▸ Exercise
Rewrite the records from the line containing "Where should I click to: Open the Edit menu?" through the end of the records, replacing "Open" with "Show" and changing nothing else. Give only those lines, and leave the pictures out.

▸ Data supplied

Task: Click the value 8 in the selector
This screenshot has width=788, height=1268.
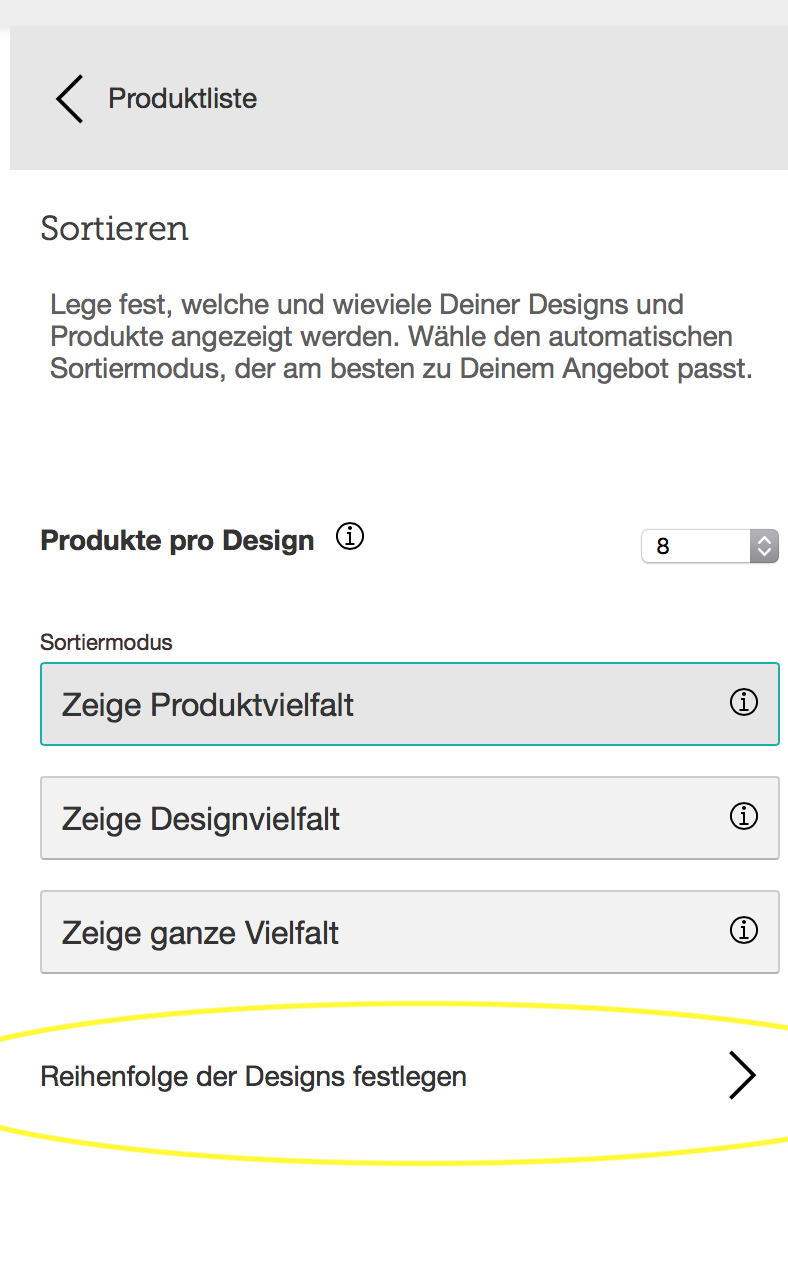Action: pos(664,547)
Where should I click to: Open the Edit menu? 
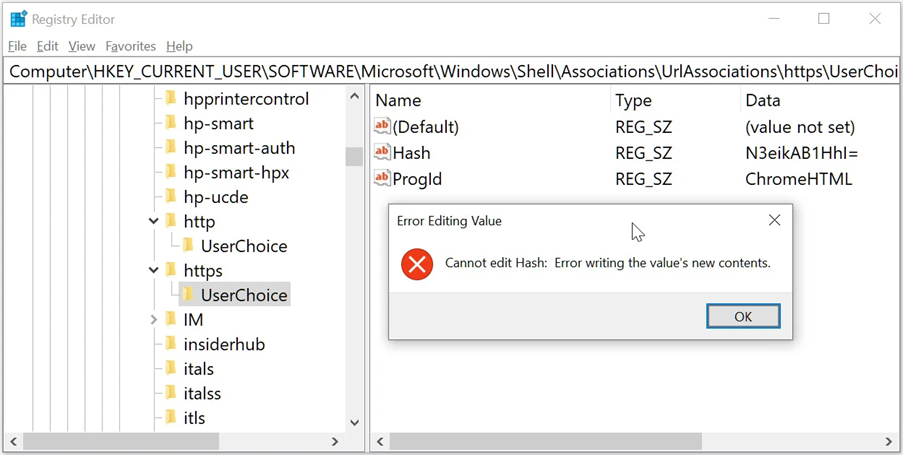tap(47, 46)
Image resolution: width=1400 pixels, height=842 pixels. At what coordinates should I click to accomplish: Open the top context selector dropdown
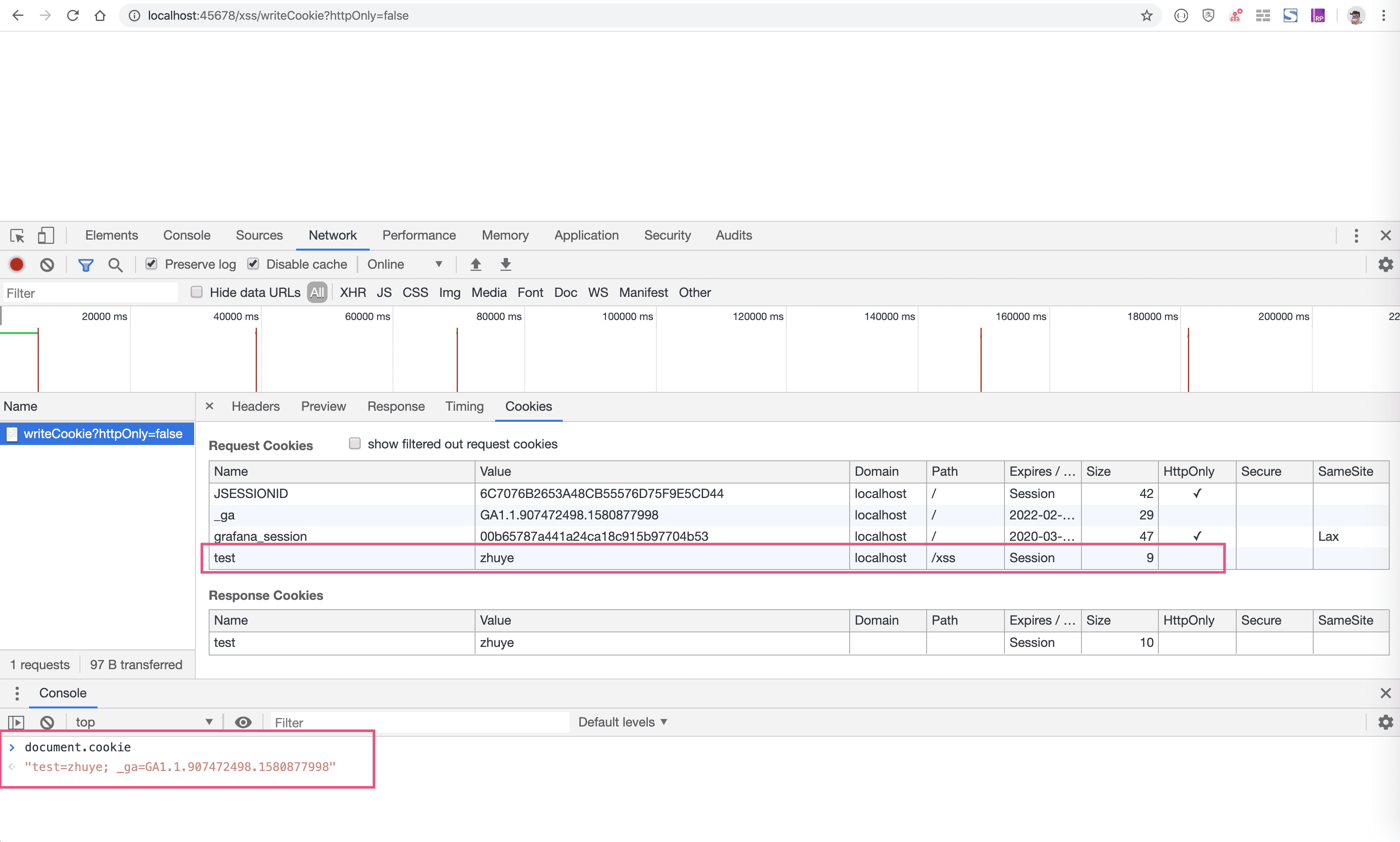click(143, 722)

▸ Result
Where should I click to: Show the Edit menu? 
tap(47, 46)
Image resolution: width=1400 pixels, height=842 pixels. At what coordinates should I click to accomplish: Show the top context selector dropdown
click(143, 722)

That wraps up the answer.